## Text segment

◆ ◆ ◆

According to the Lupus Foundation of America, 1.5 million people in the U.S. and an estimated more than 5 million people worldwide are living with Lupus, an autoimmune disease with the potential to affect as many as 1 in 250 people. One company has made exciting strides in the way that patients can manage their symptoms, using a sleek new gadget and accompanying app.
But first, what is Lupus?
Lupus is an autoimmune disease that causes the body’s immune system to attack healthy body cells as if they were foreign contaminants. Symptoms can include severe headache, fatigue, swollen rash, fever, sores of the face and mouth and crippling pain in the muscles and joints. It is the kind of disease that comes and goes, characterized by periods of no symptoms followed by a flare. Some of the things that can trigger Lupus to flare up include sunlight, infections, and stress.
A smarter way to manage symptoms
Science is still working on finding a cure for Lupus. As such, most available treatments focus on symptom management, especially limiting UV exposure to the patient’s skin. In the past, people living with Lupus would have to guess their exposure levels and stay inside as much as possible. But with the new Shade device and accompanying app, people can see an accurate measure of their exposure on their phone, and receive notifications when the device senses that they are approaching their customized personal daily limit.

◆ ◆ ◆

(Records from a dataset)
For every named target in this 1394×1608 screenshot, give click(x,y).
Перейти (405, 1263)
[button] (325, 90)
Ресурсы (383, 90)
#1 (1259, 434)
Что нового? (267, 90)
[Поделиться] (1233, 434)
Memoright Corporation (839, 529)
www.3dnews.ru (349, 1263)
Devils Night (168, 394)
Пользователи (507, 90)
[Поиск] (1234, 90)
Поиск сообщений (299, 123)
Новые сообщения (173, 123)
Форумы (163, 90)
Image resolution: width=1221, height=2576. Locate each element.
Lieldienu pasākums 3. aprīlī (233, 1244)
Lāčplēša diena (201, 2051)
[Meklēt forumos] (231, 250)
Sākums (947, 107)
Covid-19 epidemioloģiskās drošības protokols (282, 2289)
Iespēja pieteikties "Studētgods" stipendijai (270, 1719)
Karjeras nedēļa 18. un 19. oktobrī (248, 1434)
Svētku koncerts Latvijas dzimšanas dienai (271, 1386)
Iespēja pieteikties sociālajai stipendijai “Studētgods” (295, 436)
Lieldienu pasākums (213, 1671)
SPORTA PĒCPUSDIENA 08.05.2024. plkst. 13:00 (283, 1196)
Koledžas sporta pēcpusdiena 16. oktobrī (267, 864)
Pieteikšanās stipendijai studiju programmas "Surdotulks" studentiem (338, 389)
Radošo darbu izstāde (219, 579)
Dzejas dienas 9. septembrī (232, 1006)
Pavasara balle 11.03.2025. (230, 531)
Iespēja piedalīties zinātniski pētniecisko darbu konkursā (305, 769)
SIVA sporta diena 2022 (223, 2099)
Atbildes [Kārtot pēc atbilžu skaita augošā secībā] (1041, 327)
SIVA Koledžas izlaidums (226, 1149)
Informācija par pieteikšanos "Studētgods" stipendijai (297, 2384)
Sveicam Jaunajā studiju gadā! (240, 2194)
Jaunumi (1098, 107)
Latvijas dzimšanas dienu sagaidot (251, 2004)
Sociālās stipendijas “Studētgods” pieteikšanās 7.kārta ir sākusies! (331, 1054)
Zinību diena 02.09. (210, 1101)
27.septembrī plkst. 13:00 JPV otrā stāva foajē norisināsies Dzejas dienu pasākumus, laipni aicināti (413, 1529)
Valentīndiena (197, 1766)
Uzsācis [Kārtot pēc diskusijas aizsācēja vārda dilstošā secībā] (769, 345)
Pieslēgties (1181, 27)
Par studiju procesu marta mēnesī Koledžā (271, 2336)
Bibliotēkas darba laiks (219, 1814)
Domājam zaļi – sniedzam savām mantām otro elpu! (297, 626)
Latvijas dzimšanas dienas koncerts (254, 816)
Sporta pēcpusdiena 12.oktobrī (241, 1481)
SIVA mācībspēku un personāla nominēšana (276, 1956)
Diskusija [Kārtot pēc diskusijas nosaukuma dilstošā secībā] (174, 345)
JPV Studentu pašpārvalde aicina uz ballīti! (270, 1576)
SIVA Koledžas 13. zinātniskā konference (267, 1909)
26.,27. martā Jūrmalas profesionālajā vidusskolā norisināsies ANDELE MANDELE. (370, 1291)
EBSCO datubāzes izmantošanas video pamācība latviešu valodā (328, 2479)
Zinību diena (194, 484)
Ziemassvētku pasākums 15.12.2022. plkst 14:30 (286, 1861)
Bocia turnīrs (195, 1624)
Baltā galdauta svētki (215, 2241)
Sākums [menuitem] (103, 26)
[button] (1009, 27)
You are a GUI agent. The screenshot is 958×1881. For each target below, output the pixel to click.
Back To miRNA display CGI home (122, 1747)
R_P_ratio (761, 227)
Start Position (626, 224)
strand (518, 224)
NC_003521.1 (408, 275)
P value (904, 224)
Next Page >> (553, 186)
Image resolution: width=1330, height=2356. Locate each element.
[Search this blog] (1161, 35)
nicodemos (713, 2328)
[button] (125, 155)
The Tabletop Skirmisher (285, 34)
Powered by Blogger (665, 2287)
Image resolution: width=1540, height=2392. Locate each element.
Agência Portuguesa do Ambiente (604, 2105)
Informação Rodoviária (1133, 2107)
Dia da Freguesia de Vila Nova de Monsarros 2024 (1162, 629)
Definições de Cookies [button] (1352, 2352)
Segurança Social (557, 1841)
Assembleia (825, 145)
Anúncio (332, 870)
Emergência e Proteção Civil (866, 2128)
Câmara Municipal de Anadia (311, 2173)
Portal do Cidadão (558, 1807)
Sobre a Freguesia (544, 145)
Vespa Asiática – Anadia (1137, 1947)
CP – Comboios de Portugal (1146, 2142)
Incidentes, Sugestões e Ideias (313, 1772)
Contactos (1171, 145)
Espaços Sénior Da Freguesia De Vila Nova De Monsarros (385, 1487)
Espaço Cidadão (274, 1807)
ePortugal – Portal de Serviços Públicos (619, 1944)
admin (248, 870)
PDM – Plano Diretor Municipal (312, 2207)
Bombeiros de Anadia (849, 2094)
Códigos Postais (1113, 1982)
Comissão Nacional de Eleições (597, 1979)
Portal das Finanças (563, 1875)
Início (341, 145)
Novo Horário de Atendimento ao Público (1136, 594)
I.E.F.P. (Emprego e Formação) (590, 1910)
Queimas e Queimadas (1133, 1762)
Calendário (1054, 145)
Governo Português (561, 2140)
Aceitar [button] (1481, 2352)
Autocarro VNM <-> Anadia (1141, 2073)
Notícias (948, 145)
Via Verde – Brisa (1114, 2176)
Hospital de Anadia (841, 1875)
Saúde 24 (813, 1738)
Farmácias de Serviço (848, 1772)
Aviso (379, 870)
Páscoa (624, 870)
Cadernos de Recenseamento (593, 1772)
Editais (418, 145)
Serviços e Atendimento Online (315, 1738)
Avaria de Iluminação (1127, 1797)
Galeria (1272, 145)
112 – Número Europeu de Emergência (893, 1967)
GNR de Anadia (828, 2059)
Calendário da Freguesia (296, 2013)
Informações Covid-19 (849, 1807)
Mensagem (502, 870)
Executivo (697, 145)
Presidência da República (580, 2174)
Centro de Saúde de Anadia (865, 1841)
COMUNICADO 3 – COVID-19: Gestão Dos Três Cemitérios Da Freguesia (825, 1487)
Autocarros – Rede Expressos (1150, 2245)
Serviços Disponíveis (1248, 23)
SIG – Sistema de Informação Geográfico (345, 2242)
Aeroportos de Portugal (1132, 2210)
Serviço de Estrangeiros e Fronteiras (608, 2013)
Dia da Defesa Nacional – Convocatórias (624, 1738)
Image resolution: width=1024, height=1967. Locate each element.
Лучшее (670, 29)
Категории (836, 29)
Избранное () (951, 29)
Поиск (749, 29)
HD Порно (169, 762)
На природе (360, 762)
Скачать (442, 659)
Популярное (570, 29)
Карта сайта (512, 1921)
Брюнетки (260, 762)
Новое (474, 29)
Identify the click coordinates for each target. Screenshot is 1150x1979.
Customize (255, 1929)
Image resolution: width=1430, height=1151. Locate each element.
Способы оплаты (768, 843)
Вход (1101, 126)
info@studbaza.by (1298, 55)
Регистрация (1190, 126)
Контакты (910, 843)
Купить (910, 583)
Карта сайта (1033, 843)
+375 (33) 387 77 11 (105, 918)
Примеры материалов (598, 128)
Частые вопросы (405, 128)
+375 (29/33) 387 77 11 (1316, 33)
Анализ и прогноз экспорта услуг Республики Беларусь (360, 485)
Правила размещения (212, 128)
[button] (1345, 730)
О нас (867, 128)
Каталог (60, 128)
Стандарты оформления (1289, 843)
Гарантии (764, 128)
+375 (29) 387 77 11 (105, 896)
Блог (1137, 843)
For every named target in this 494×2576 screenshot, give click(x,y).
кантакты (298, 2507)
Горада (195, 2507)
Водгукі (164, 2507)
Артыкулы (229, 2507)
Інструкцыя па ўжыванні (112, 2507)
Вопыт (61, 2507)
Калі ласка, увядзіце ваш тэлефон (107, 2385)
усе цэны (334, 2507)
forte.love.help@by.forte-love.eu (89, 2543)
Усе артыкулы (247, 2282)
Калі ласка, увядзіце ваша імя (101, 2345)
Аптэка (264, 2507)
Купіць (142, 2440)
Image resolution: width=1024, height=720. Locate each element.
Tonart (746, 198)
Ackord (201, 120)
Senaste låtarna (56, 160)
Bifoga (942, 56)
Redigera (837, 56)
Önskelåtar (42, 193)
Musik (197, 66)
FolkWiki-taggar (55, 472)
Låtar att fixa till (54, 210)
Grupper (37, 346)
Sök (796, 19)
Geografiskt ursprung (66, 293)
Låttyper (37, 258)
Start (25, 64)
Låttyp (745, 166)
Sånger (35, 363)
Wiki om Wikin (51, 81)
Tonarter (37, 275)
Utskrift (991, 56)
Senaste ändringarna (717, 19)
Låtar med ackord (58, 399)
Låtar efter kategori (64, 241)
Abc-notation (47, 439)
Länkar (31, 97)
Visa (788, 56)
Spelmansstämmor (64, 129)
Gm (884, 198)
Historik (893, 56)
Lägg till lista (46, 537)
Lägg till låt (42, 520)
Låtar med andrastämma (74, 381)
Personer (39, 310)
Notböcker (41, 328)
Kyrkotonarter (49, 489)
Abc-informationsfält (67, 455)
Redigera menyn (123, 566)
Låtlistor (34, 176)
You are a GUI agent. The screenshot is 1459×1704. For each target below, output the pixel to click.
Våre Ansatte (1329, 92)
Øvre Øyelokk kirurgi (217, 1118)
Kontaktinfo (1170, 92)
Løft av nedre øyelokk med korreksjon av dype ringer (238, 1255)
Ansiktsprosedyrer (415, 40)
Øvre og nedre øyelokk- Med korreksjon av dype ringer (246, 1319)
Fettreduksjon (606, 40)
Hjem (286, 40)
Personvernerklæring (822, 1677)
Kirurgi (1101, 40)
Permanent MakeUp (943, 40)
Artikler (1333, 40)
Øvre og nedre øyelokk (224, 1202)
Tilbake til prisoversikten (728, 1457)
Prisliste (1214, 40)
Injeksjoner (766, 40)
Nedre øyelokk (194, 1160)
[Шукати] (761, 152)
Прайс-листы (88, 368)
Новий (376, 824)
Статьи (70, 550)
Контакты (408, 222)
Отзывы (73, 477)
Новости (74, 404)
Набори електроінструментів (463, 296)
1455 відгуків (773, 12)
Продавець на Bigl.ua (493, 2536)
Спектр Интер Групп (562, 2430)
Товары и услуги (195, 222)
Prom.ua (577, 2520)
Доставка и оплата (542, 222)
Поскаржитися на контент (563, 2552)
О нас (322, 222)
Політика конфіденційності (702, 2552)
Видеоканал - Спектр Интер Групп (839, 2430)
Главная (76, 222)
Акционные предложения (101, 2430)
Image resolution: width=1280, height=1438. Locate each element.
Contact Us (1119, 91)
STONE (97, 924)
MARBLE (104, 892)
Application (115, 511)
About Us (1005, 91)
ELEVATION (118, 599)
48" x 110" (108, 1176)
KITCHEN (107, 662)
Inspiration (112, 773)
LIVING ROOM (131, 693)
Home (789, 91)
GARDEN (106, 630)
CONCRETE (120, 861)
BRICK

◆ ◆ ◆

## Directions for this task
Reproduce the Lupus text between "According to the" and "infections, and stress.", inclusive, substituting "chronic illness" for "autoimmune disease". The data above are separate from the Lupus text.

## Response to the exercise
According to the Lupus Foundation of America, 1.5 million people in the U.S. and an estimated more than 5 million people worldwide are living with Lupus, an chronic illness with the potential to affect as many as 1 in 250 people. One company has made exciting strides in the way that patients can manage their symptoms, using a sleek new gadget and accompanying app.
But first, what is Lupus?
Lupus is an chronic illness that causes the body’s immune system to attack healthy body cells as if they were foreign contaminants. Symptoms can include severe headache, fatigue, swollen rash, fever, sores of the face and mouth and crippling pain in the muscles and joints. It is the kind of disease that comes and goes, characterized by periods of no symptoms followed by a flare. Some of the things that can trigger Lupus to flare up include sunlight, infections, and stress.